Chase, Krys and Logan Wilson have a fresh new space to care for when they come to play or walk their dogs at Sunrise Park.
The long-awaited new playground opened for use this week, and the Wilsons — who "adopted" the park last February through a city Parks & Recreation program — are giving it three thumbs-up.
"I have never liked a play structure so much in my life," declared Chase, 10.
Built sometime in the 1970s, Sunrise Park was included in Albany's 2006 parks master plan, but improvements had to wait until funding could be found, said Ed Hodney, director of Parks & Recreation.
Construction took $245,000, paid for through a community development block grant, and the city put in $85,000 from its parks fund for playground and other park equipment.
"Community development block grant money became available to us in 2015 and it took us two years to get wetland permits and stormwater discharge permits and things like that, and to finish the design on the park," he said. "We started construction in spring 2018 and the park is now open for business."

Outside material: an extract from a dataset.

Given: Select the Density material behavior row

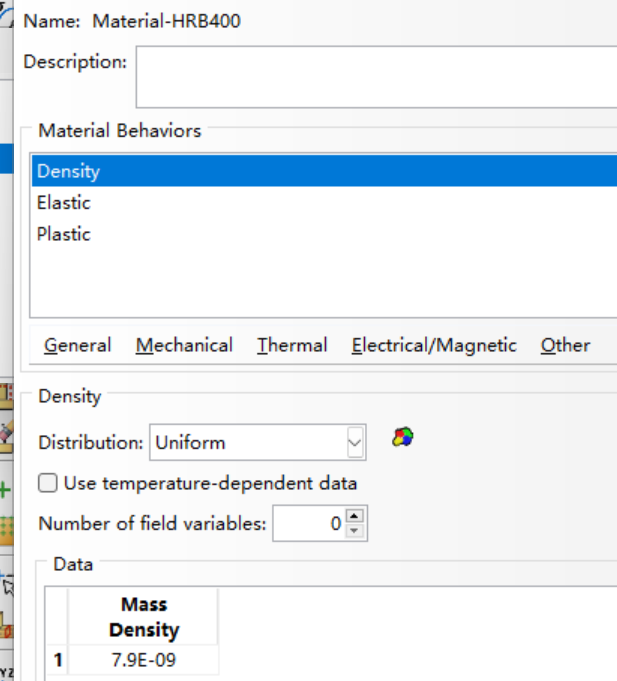Looking at the screenshot, I should click(x=324, y=171).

Some work remains. The city plans to put up a shade structure in the center of the colorful plaza, and to add picnic tables, benches, landscaping and a drinking fountain.

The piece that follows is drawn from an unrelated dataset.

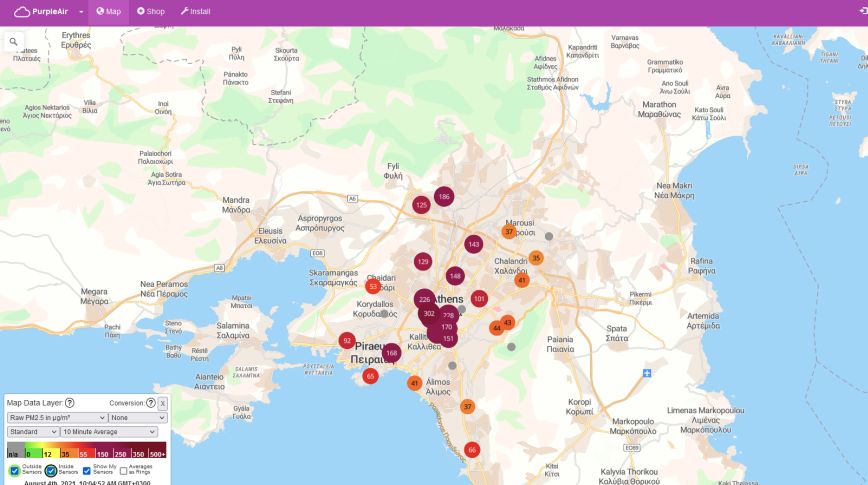
Task: Toggle the Outside Sensors checkbox
Action: tap(15, 470)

A third phase, planned for later this year, involves putting in a 10-foot-wide concrete path that stretches from the current path south and east to the apartment complex on the east side of the entrance from 24th Avenue.

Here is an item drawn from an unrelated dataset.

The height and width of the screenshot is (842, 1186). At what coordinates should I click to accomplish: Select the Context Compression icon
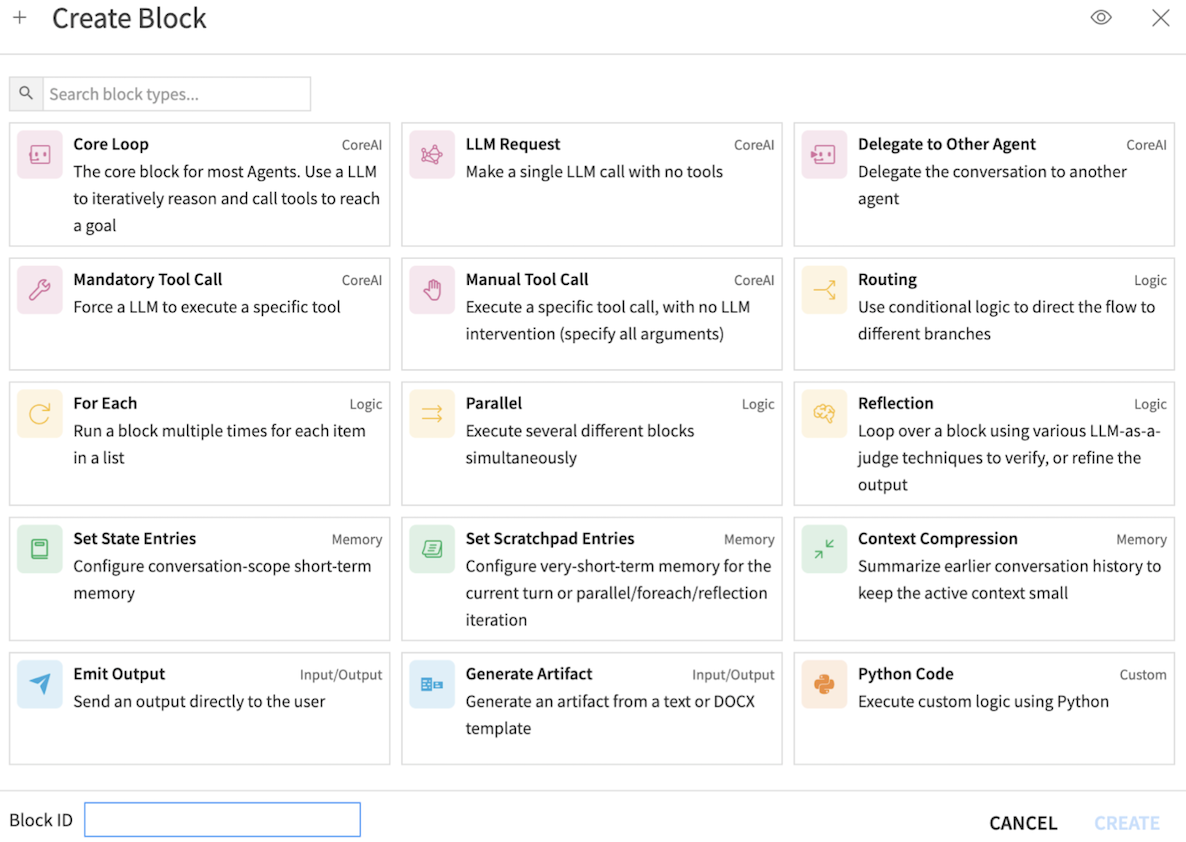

In the meantime, however, the park is ready for play — and for parking, with a new entry and parking lot on its north side at the south end of Thurston Street behind Sunrise Elementary School.
Visitors will find two sizes of play structures: one geared toward smaller children, and a slightly larger one for the bigger kids.
The bigger structure features a triple slide, a bouncy bridge and a rubber balance ramp. The smaller structure has slides, too, plus a storefront-style window and a "caveman wall" featuring relief renderings of dinosaurs both in full body and bone form.
The swingset caters to all ages, including an infant swing and a swing that's accessible for wheelchair users. And there's a basketball hoop just off the plaza for anyone with a ball and some extra energy.
Krys Wilson, 8, said he especially liked the rubber balance ramp, which reminded him of a rock wall. "They should put rocks on it," he suggested.
Logan, 6, didn't take a time out to talk about his favorite aspects, but dad Deidra said he went straight for the swirly slide and the red-and-yellow staircase.
Hodney especially likes the fact that everything is new, and that it's located closer to Sunrise Elementary and to the neighboring homes.
"There isn't one old piece of equipment out there anymore," he said. "It's all brand-new, up-to-date, modern equipment, and most important, safe."
The old playground was more tucked away toward the south end of the park, where late-night visitors often stopped by for drug use, he said.
"This gets everything closer to the neighbors and the school, which helps from a management standpoint," Hodney said.
The Wilson brothers attend Sunrise Elementary and visit the park almost daily, especially in the summer, Deidra Wilson said. All three also learned to ride bicycles there.
"We felt it was our job to keep it up," Deidra said.
Adopting the park has "become a good bonding experience," Deidra added. "It's really taught them a sense of community; everybody helping everybody."
Only 10 of Albany's 36 parks have been adopted to date, said Jill Van Buren, volunteer coordinator for Adopt a Park.
Individuals, businesses, groups and organizations all are invited to join in. "They get to decide what they think their parks need," she said.
Home Depot has provided tools for use on parks projects, and volunteers will receive free T-shirts — just made available this week — to mark them as members, Van Buren said. To learn more, contact Van Buren at 541-981-9973, or email her at firstname.lastname@example.org.
Chase said he recommends park adoption. The old Sunrise park was "a little messy," he acknowledged. "No one was ever here. When people did come, there was trash everywhere."
He said he and his brothers were already picking up litter whenever they visited. "We figured adopting it would be a good way to take care if it and to do more."